How To Excel On The Banjo. Reviews.
How To Excel On The Banjo
By Emile Grimshaw : Edited by Alan Middleton
New Edition Published in Three Volumes by Clifford Essex Music Co., Ltd
‘The way to learn is to think — to understand’: so begins Emile Grimshaw’s major contribution to 20th-century banjo technique and musicianship. It’s hard not to warm to the man who states in his Introduction that, ‘Players often imagine that because a musical composition is called an exercise it must necessarily be monotonous. It is true that many untuneful exercises have been written, but I cannot see why anything useful or instructive need be dull’. Grimshaw’s exercises are never dull, are always musical and well constructed, and remain after almost a century, both useful and instructive.
I am delighted that the revived Clifford Essex Music Company has not only republished this classic text, but, through the excellent editorship of Alan Middleton, has done so in a revised edition with additional comments from the editor, but most surprisingly of all with the inclusion of tablature.

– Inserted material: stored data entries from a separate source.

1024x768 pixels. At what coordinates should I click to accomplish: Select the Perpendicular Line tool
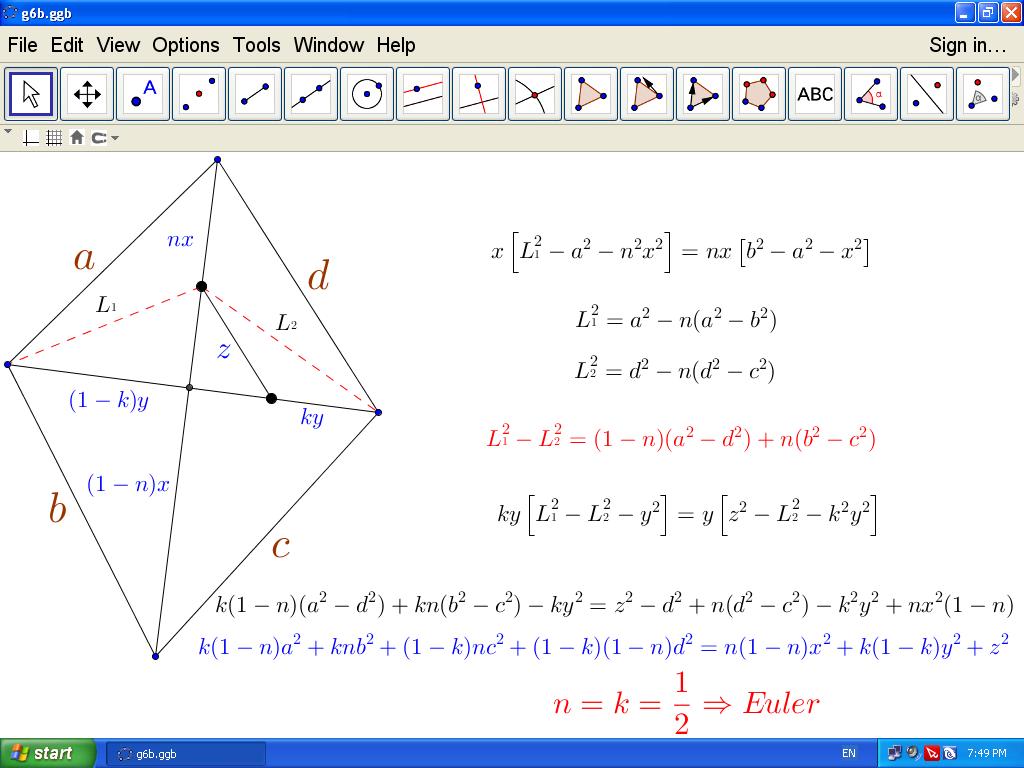point(479,94)
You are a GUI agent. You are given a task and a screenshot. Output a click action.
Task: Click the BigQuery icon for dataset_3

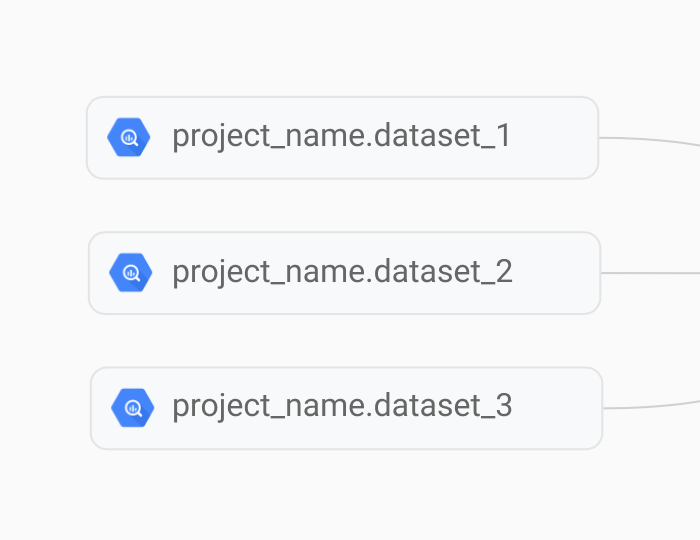coord(133,407)
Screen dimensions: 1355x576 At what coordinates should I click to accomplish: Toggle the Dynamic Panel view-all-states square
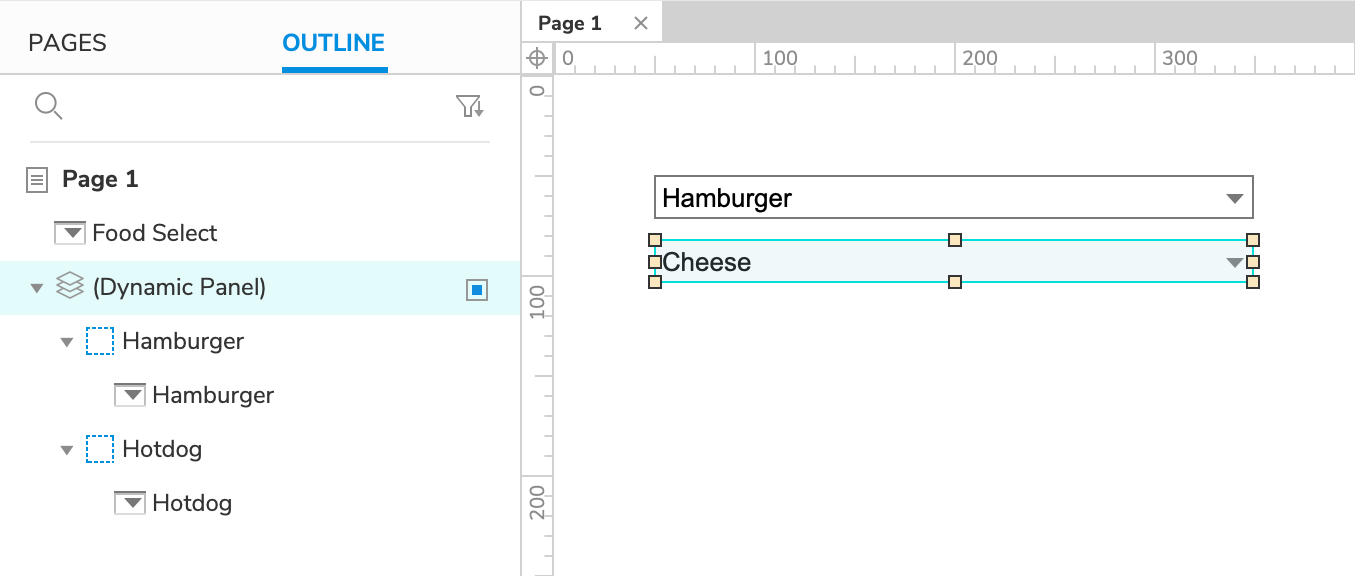(478, 290)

The worlds of banjo, mandolin and guitar have changed radically since Grimshaw’s time, and tablature has become commonplace and accepted by most professional musicians, teachers and publishers. The pros and cons of tab have been discussed in BMG and elsewhere many times, and I need not repeat the arguments here. Suffice to say that this first-rate edition will bring Grimshaw’s music to a whole new legion of banjo players, improving not only general banjo techniques but musicianship as well – and who can argue against that?

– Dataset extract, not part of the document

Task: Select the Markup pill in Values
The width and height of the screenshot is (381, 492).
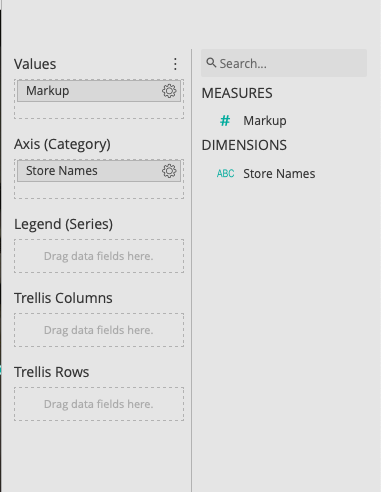Action: click(x=99, y=91)
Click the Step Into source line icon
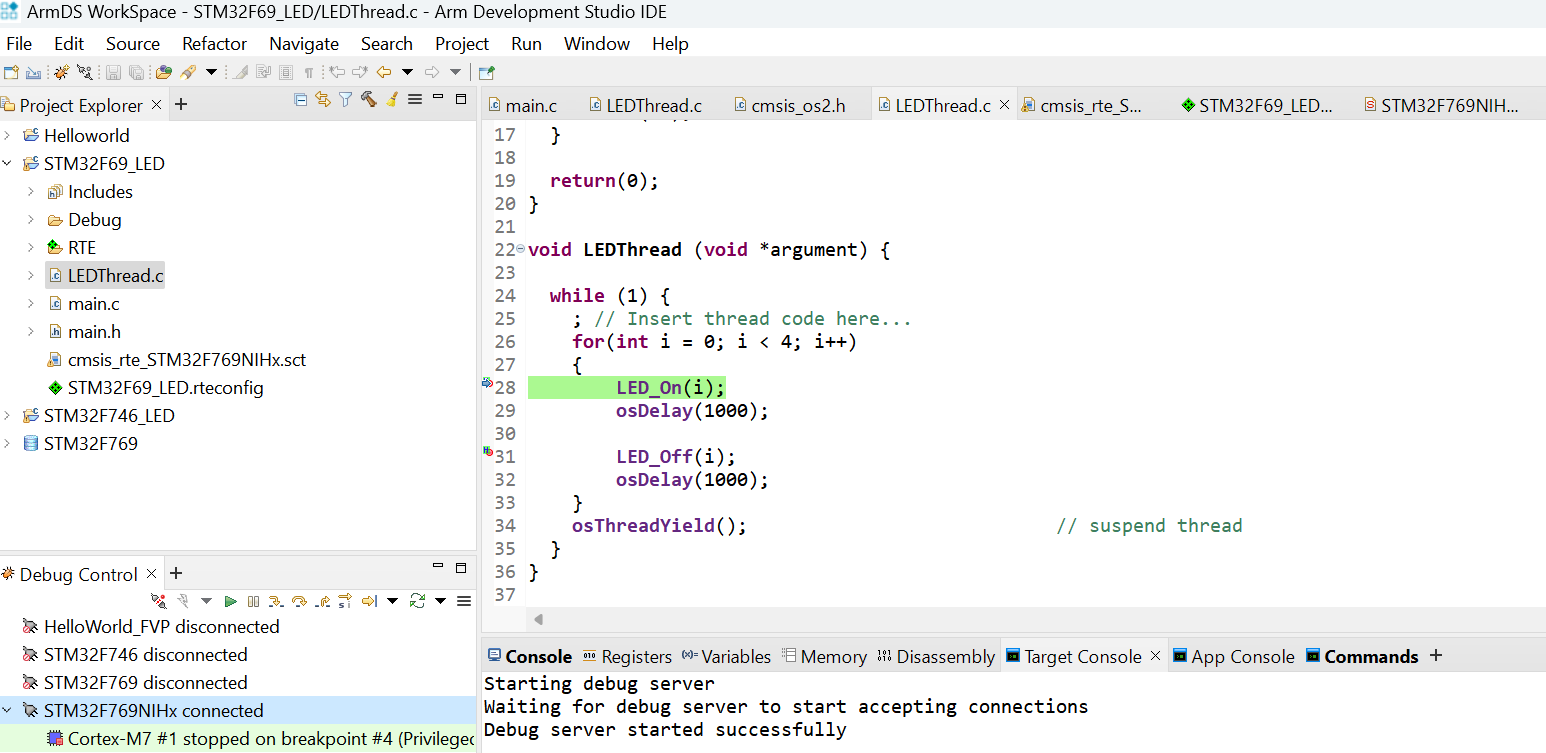Viewport: 1546px width, 753px height. point(275,601)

The book now appears in three separate volumes:
Volume 1: Part One – Seventeen Melodious Studies Designed To Improve Technique
Volume 2: Parts Two and Three – Melodious Studies For The Left And Right Hands
Volume 3: Parts Four To Seven – Time, Tone, Technique And Effects
Alan Middleton has expanded on Grimshaw’s comments only where clarity had been lacking. His comments will be welcome by all students, I’m sure. He has also added in some extra fingering, being careful always to include Grimshaw’s original fingering for comparison.
The music covers many styles from ragtime to music hall, from classical to early jazz, and, reading through all 87 exercises, I found myself regularly smiling from ear to ear – cool licks, beautiful melodies, ragged rhythms, ear-tingling harmonies, and all beautifully laid out for both hands. In short, great banjo music in miniature bites.
I have recorded on video all the exercises from Volume 1 – www.ClassicBanjoRM.com/studies and have plans to record more. Certainly, these exercises form part of my regular banjo practice, and hardly a day goes by when I do not work on at least one of them. I am convinced my banjo playing has improved enormously as a consequence.
So, unreserved recommendation. Purchase your copies now and get to work!